Harsh winters, short summers and initial seafloor-use permit limitations capped Nemo’s Garden to one growth cycle a year, which has meant only one innovation cycle per annum. Design changes, lengthy physical testing and heavy manual monitoring processes during the growth cycle led the Nemo’s Garden team to seek out ways to speed up their innovation and scale the operation. The team reached out to TekSea’s Matteo Cavalleroni for insight on how to leverage cutting edge technologies to achieve their goals. After the initial consultation, Siemens was invited to join the project, leveraging the Xcelerator portfolio of software and its services to help Nemo’s Garden get to the next stage of development and get ready for industrialization/commoditization.
– When I first saw Siemens’ digital twin technology, I was mesmerized. Nemo’s Garden is a one-of-a-kind system and we need to adapt to each environment where it is to be installed. If you can model that environment virtually before you start, you can foresee the challenges and address them in the best way, said Luca Gamberini, Co-Founder, Nemo’s Garden.
– We have seen benefits in understanding the flow of water around the shapes of our biospheres. We have a greater understanding of the points of stress on the structure around the biospheres. We also understand how the different interactions of the solar radiation, the temperature and all the physical factors, act on the plants. All thanks to the ability of the digital twin to replicate our system.
A comprehensive digital twin of the Nemo’s Garden biosphere has been built that encompasses not only its design evolution using Siemens’ NX software, but also enables simulation of the growing conditions within it, the impact of the equipment on the body of water, as well as the full environment in which they are installed – all accomplished using Siemens’ Simcenter STAR-CCM+ software. The Nemo’s Garden team are no longer limited by weather conditions, seasonality and short growing seasons or limitations on diving and monitoring. Adaptations to the biospheres can be tested in the virtual world, enabling the team to refine the design at a massively accelerated rate.
Monitoring at the edge
In addition to engineering the physical biosphere, Nemo’s Garden also needed to optimize and scale the processes for growing, tracking, and harvesting the plants. To create a sustainable business that did not rely on sending trained divers to collect data, a fully digital, automated approach was created that drew on Siemens’ extensive experience in leveraging software to automate traditional farming practices.
Existing video of the growing cycles along with reference data from traditional farming operations of the same target crops, at various growth stages and health conditions was analyzed using Siemens’ MindSphere® service. From this, Siemens was able to train a machine learning algorithm to monitor plant growth as well as the environmental conditions within the domes.

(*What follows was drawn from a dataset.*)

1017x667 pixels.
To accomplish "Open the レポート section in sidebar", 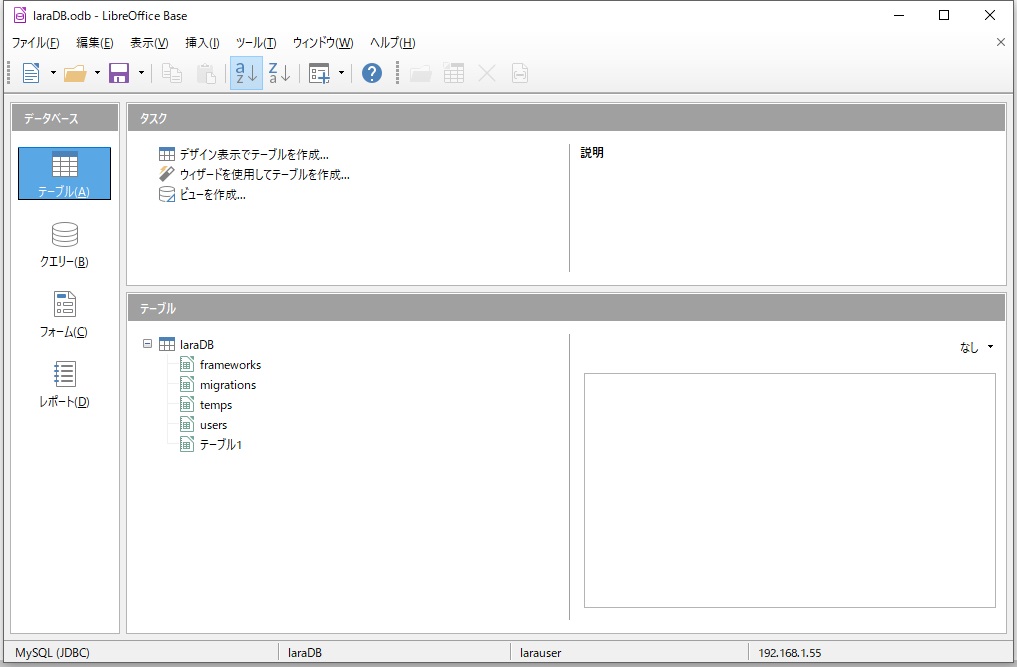I will click(64, 384).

When this algorithm is deployed onto Siemens’ Industrial Edge computing devices in each biosphere, the plants can be monitored via a cloud-based dashboard throughout the season, from anywhere, in real time. Next season, these Industrial Edge devices will be connected to actuators – to automatically adjust air circulation, humidity, irrigation and nutritional dosing throughout the whole season. This will be the foundation of a global agricultural service, optimized for subsea operations and tuned for each of the world’s oceans.
Through true adoption of digital transformation, Nemo’s Garden has taken something that began as a light-hearted challenge over dinner with friends and are turning this unique concept into a commercially viable subsea farming platform that can sustainably be deployed globally. While the newly designed biospheres will not be deployed until the next growing season, thanks to the comprehensive digital twin of the growing environment the team continues to push forward with plans to further optimize their designs and automate their processes for global deployment.
– Digitalization isn’t only for big companies, it is for all companies. In fact, great gains can often be realized in smaller or start-up companies. The work we do with startups can amplify the impact they have on the world, aiding in and speeding up innovation, said Eryn Devola, Vice President of Sustainability, Siemens Digital Industries Software. It is easy to get excited when you we find a passionate team with human-centered technology that is working to feed people while having a positive impact on the environment.